Una notte in soffitta, poi l’ex calciante si consegna e chiede scusa
La fuga dell’ex calciante è finita dopo 24 ore. Aveva nascosto le due pistole in giardino
Non era andato molto lontano Rolando Scarpellini, l’ex calciante di 48 anni che, armato di pistola, mercoledì ha prima scatenato il panico all’Isolotto e poi ha fatto perdere le tracce per quasi ventiquattr’ore. Dopo aver trascorso tutta la notte tra giardino e soffitta del condominio dove vivono i genitori, in via Pio Fedi, ieri mattina ha deciso di costituirsi e adesso si trova a Sollicciano. Quando ha realizzato quello che aveva combinato ha chiesto ad un’amica di mettersi in contatto con un ispettore, oggi alla polizia postale ma per anni alla squadra mobile, che lui conosce dai tempi in cui venne arrestato per l’agguato tra calcianti alla palestra della Montagnola. In pochi minuti l’ispettore è andato a prenderlo e così è finita la caccia all’uomo.

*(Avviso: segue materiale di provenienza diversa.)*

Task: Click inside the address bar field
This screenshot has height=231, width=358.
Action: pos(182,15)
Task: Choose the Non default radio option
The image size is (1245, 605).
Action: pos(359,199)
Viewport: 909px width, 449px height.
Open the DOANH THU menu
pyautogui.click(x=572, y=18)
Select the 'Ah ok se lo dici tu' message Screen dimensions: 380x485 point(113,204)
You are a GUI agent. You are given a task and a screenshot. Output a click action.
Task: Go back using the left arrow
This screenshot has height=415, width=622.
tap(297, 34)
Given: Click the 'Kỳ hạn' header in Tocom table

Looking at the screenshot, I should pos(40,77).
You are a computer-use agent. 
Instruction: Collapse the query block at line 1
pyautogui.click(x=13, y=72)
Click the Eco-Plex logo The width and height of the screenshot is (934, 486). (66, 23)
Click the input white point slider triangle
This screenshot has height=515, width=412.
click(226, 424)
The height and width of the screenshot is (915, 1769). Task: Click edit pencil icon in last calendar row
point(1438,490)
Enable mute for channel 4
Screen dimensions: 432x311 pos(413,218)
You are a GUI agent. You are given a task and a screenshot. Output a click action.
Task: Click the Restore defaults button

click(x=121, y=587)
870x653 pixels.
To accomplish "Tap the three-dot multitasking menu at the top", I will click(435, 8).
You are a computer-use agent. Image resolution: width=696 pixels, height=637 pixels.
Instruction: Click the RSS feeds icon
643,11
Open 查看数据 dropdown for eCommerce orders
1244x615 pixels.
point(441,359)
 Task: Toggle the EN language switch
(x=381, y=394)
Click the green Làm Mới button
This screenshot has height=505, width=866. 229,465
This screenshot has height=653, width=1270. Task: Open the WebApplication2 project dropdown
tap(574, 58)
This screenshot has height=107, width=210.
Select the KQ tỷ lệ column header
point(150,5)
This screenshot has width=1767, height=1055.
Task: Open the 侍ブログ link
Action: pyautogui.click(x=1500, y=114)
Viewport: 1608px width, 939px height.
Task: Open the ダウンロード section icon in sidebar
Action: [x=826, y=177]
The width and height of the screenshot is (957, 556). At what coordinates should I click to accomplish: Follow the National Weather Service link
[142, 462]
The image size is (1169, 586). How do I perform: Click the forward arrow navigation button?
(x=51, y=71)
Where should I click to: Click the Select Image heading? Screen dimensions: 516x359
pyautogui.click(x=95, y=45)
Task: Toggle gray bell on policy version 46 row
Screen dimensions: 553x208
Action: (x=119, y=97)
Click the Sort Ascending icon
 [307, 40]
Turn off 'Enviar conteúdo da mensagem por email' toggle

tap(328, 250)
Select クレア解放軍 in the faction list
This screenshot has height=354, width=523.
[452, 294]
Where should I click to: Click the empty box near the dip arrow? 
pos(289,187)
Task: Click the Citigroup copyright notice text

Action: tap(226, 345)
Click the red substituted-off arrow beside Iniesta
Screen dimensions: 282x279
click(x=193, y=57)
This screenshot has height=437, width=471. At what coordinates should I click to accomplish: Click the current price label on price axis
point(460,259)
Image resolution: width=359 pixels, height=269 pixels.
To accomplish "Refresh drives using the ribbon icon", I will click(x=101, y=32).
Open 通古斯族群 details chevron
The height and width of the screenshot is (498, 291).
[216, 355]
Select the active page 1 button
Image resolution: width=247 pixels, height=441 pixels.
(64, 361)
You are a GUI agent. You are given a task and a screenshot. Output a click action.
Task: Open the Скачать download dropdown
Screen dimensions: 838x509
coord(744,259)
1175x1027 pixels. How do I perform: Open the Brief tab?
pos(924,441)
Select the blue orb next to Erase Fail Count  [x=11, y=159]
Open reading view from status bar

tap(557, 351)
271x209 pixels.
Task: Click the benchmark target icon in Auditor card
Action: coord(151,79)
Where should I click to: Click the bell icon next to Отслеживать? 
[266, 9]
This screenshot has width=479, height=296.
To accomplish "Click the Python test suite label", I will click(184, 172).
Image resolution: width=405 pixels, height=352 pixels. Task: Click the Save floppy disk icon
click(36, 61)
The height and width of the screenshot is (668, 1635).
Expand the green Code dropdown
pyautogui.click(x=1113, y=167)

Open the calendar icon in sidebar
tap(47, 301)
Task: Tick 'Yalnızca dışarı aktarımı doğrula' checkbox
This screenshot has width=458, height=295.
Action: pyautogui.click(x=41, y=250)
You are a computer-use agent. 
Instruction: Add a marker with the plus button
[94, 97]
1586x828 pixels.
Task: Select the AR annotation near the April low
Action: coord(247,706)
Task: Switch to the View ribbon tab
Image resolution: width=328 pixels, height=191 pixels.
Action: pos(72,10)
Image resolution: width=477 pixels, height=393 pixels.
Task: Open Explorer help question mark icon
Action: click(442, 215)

«Non volevo fare del male a nessuno, mi dispiace per quello che è successo ma è colpa del forte stress che sto vivendo in questi giorni» sono state le parole che ha detto al capo della squadra mobile Antonino De Santis che ieri mattina l’ha interrogato negli uffici della Questura alla presenza dell’avvocato Christian Vannucchi.
L’uomo è stato sottoposto a fermo di polizia giudiziaria e probabilmente domani si terrà l’udienza di convalida davanti al gip. È accusato di minaccia aggravata, porto e detenzione illegale di armi e ricettazione. In un primo momento Scarpellini aveva detto di non avere nessuna pistola, poi, messo alle strette, ha portato gli investigatori nel giardino condominiale di casa dei genitori dove aveva sotterrato le due pistole, una calibro 45 rubata cinque anni fa a Montespertoli, e una calibro 22 senza matricola. Insieme alle armi aveva anche 60 munizioni. Lì vicino a quella buca è stata trovata anche la maglia rossa strappata, con lo stemma dei calcianti rossi, che indossava prima di scatenare il putiferio.
Ieri mattina davanti agli investigatori Scarpellini ha ricostruito la sua giornata di ordinaria follia, dal momento in cui si è presentato al bar i Portici di piazza dell’Isolotto dove lavora la ragazza con cui aveva iniziato una relazione negli ultimi mesi, fino alla decisione di mettere fine alla fuga. Intorno alle 12, dopo aver consumato un aperitivo, scoppia la discussione con la donna per questioni legate al loro rapporto. La donna va via ma la discussione continua con la collega intervenuta a calmarlo. Questo scatena la sua reazione: lui inizia a urlare, butta alcuni oggetti del bancone per terra, si toglie la maglietta, dà un violento ceffone alla donna (dieci giorni di prognosi per problemi al timpano) poi esce e va a cercare l’amica.
Non la trova, parla con il figlio di lei e gli racconta quello che è accaduto. Con l’auto si dirige verso via Libero Andreotti, dove ha sede il magazzino in cui tiene gli attrezzi da lavoro. Lì prende una pistola e sfoga la sua rabbia a colpi di pistola in aria. I poliziotti troveranno per terra cinque bossoli e un proiettile inesploso che adesso saranno analizzati dalla polizia scientifica. Secondo quanto raccontato dai testimoni — ma lui dice che non è vero — si è poi presentato nuovamente al bar con la pistola e ha minacciato nuovamente la barista. Mentre rientra a casa dei genitori, in via Pio Fedi, vede la polizia che lo sta già cercando.
A quel punto manda un sms vocale decisamente minaccioso all’amica del bar: «Te lo dico: ora vo a casa tua e sparo in tutti i posti, se non mi rispondi. C’è la polizia che mi bracca da tutte le parti, tanto muoio stasera ma l’ammazzo anch’io. Allora rispondi pezzo di merda, che io ti amo». Poi inizia la fuga.
Si nasconde prima dietro una siepe del giardino condominiale, dove perderà il cellulare e le chiavi della macchina, poi si sposta sull’argine del fiume, infine ritorna nel palazzo dei genitori per nascondersi nella soffitta. Lì ha aspettato l’arrivo dell’ispettore e dell’avvocato.